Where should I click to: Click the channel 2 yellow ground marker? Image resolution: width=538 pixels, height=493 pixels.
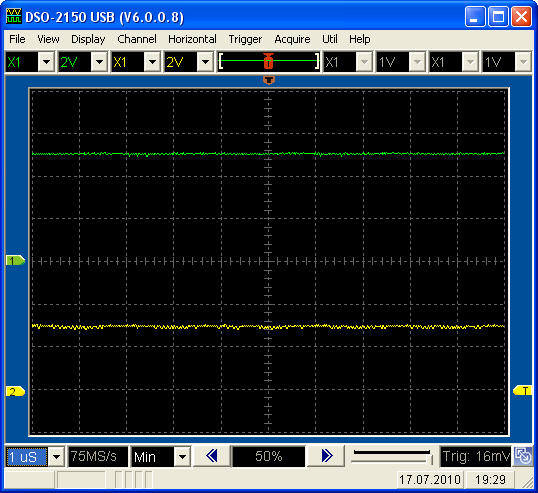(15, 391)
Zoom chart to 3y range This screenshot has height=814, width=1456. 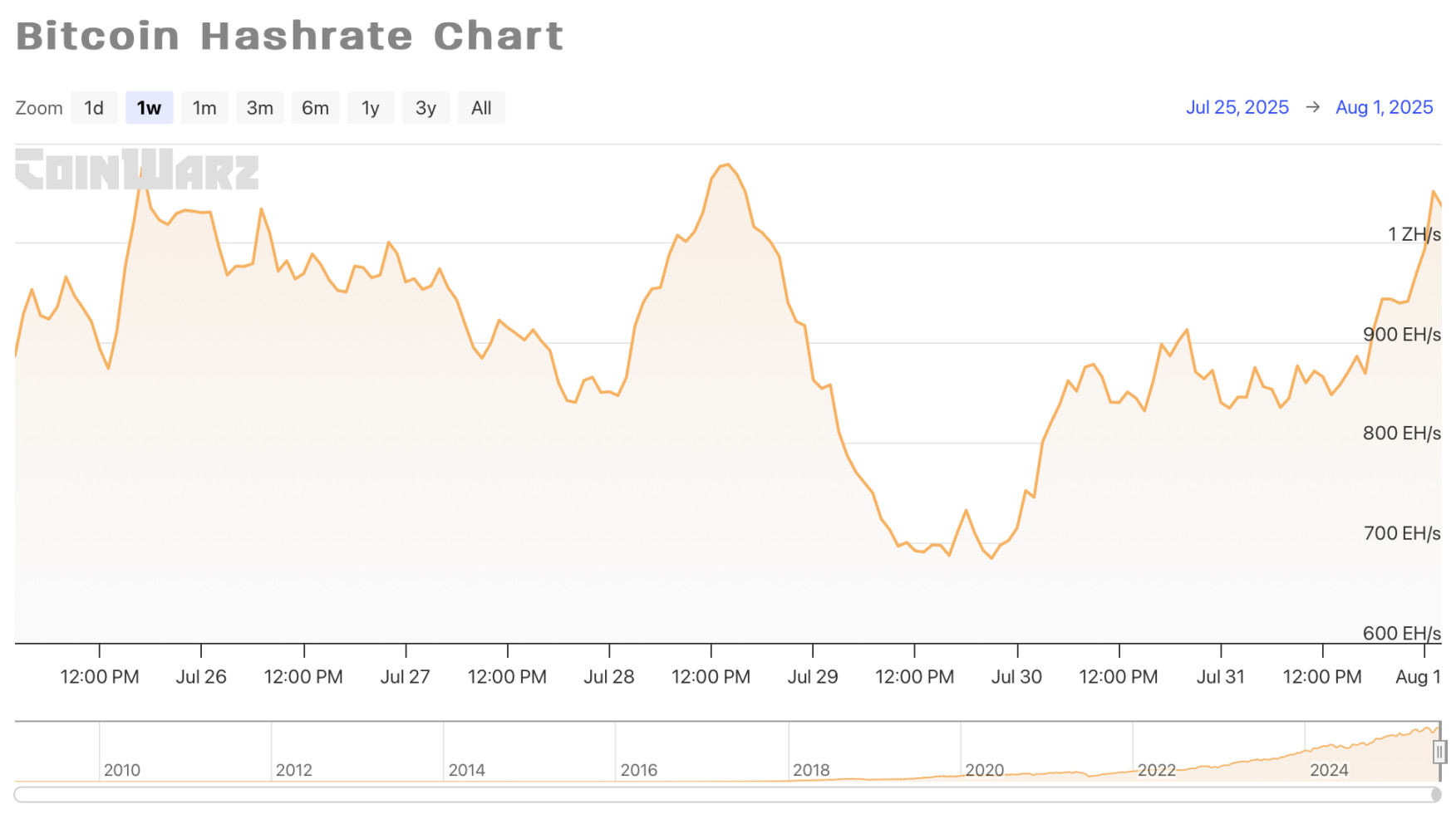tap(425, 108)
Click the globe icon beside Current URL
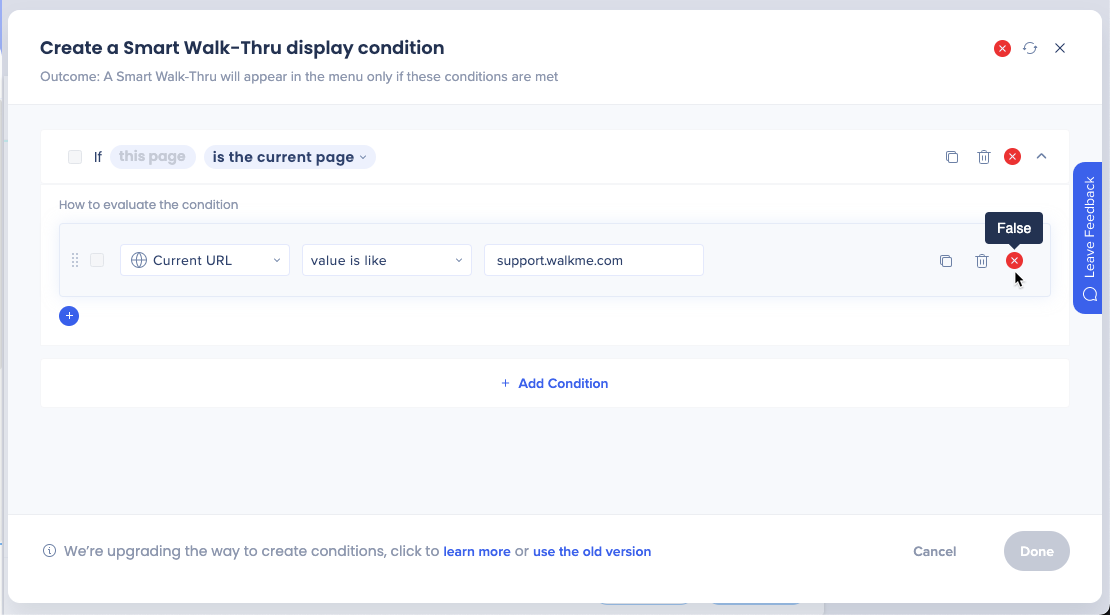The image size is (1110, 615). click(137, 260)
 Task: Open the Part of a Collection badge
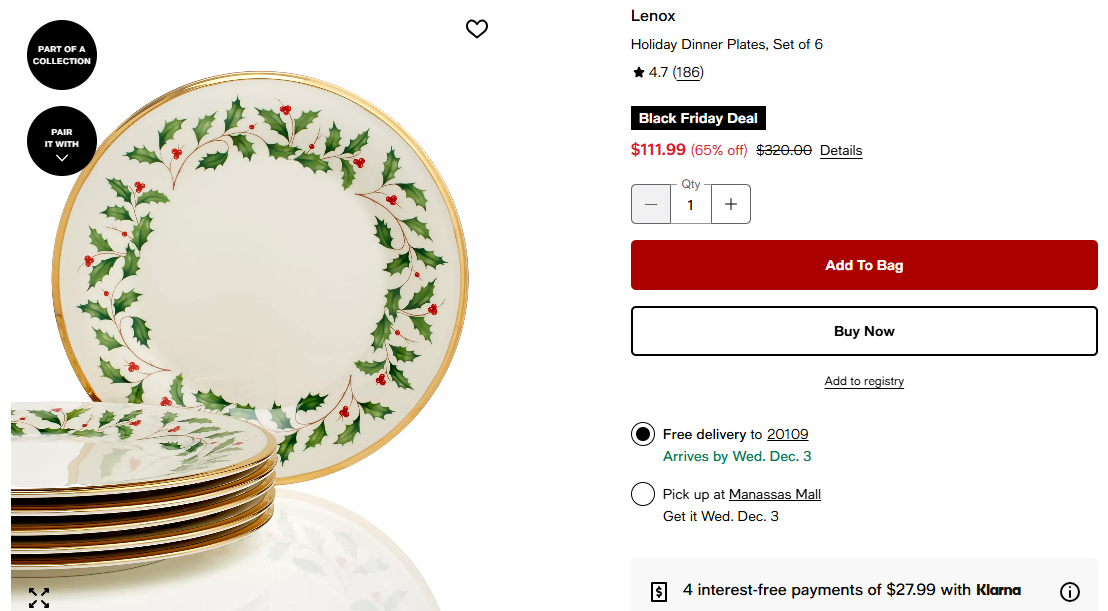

▶ TASK DETAILS: Render the data above, from the line containing "Click the globe icon beside Current URL" through the end, as a Markdown table with the columns Row and Line, numbering each line and skipping blank lines. Leave the pictures out.

▶ SOLUTION FOR THIS PROBLEM:
| Row | Line |
|---|---|
| 1 | Click the globe icon beside Current URL |
| 2 | The image size is (1110, 615). click(137, 260) |
| 3 |  Task: Open the Part of a Collection badge |